When you set up your initial trees (each holding just one letter) use the first constructor. When you build a composite tree, use the second constructor. For example, statement

   Node* t = new Node('a');
builds a tree that contains only the character 'a'. Statement
   Node* t = new Node(r,s);
builds a new tree whose left subtree is r and whose right subtree is s. You can tell what kind of tree you are looking at by checking its kind. For example, if t has type Node*, you might ask
   if(t->kind == nonleaf) 
   {
     ...
   }


Priority queues

A priority queue is an abstract data type of sets of items. Each item in the set has an associated priority. When a priority queue object is created, it initially contains no items. The operations are as follows.

insert(x, p)

Insert item x into the priority queue, with priority p.

remove(x, p)

Remove the item from the priority queue that has the smallest priority. Set variable x to the item that was removed and set p to its priority.

empty()

Return true if the priority queue has no items in it.

Implementation of priority queues

Implement the priority queue as an abstract data type. Use the following for the implementation. Store the set of items as a linked list. Each list cell contains an item (a tree), a priority (a real number) and a pointer to the next item. So the cells of this queue have the following type.

  struct PQCell
  {
    Node* item;
    double priority;
    PQCell* next;
  };
Keep the list in sorted order, by priority, with smaller priorities closer to the beginning of the list. Then removing the item with the smallest priority is easy; just remove the first cell from the list. If the queue is empty, then remove(x, p) should set x = NULL and p = 0.

To do insert(x, p) scan the list until you find a cell with a priority that is not smaller than p, or until you encounter the end of the list, and do the insertion there. You can use either a loop or recursion to do this.

An empty queue is just an empty list, represented by a NULL pointer.


Putting the implementation together

As you read characters and their priorities, insert them into a priority queue. You do not need to worry about sorting, since the priority queue takes care of that for you. After reading all of the input, do a loop where you repeatedly remove two things from the priority queue, combine them into one tree, add their priorities and then put them back into the priority queue. Be careful about ending the loop. Ask yourself how you can know it is time to stop.

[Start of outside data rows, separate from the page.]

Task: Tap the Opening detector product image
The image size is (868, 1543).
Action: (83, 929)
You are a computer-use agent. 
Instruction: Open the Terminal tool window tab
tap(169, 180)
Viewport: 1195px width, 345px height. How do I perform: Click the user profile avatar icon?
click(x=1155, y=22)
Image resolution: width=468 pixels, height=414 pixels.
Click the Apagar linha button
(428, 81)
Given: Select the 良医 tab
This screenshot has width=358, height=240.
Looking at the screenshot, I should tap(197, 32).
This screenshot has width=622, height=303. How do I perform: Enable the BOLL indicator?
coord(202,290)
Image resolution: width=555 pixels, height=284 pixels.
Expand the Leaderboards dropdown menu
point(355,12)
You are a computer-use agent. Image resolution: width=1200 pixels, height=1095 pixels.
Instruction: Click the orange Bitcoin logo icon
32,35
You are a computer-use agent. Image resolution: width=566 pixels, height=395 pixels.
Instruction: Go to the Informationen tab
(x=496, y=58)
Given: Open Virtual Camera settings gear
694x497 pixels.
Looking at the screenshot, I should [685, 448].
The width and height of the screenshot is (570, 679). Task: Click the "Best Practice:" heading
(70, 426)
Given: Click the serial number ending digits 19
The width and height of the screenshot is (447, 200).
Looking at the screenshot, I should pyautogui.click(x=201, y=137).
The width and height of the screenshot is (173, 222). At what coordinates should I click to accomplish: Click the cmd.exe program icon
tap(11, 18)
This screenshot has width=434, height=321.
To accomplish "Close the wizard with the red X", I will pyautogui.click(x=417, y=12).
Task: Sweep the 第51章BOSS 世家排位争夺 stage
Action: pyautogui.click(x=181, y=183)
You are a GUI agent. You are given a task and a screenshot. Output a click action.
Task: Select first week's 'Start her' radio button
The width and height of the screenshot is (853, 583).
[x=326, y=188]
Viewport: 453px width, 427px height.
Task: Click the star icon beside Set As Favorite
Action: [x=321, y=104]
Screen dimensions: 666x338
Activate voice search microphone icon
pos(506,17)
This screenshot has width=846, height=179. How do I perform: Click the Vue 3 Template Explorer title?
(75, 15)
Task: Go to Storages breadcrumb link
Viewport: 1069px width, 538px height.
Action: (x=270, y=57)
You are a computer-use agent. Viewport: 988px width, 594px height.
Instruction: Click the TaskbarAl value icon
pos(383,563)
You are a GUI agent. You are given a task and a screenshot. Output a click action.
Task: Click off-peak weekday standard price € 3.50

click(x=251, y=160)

You will need a function that prints the character codes. I strongly recommend that you use recursion. Pass two parameters to the printing function, one a tree and the other a string that precedes the codes found in the tree. When you are working at a node that you reached by following edges labeled 0 and 1 (in that order) your string parameter will be "01". A simple way to add a digit to the end of a string is to use the sprintf function. Suppose that X is a null-terminated string (an array of characters terminated by a null character), and suppose that Y is another array of characters. Then

  sprintf(Y, "%s0", X);
will copy X into array Y, but put a 0 after it. For example, if X holds null-terminated string "011", then, after doing the sprintf line, Y will hold null-terminated string "0110". To add a 1 to the end instead of a 0, use
  sprintf(Y, "%s1", X);
Include header file <cstdio> to use sprintf.

Do not use global or static local variables anywhere in this assignment with the possible exception that you can use a global variable to hold a file to which you do debug prints, when debugging is turned on.


Turning in your program

Use the following file names when turning in your program.

priority.h   Header file for the priority queue module
priority.cpp   Implementation file for the priority queue module
huffman.cpp   The Huffman code module. Put the tree manipulation code here.

Use the submit program to turn in your program. The first version is called assignment 3a, and the second version is called 3b.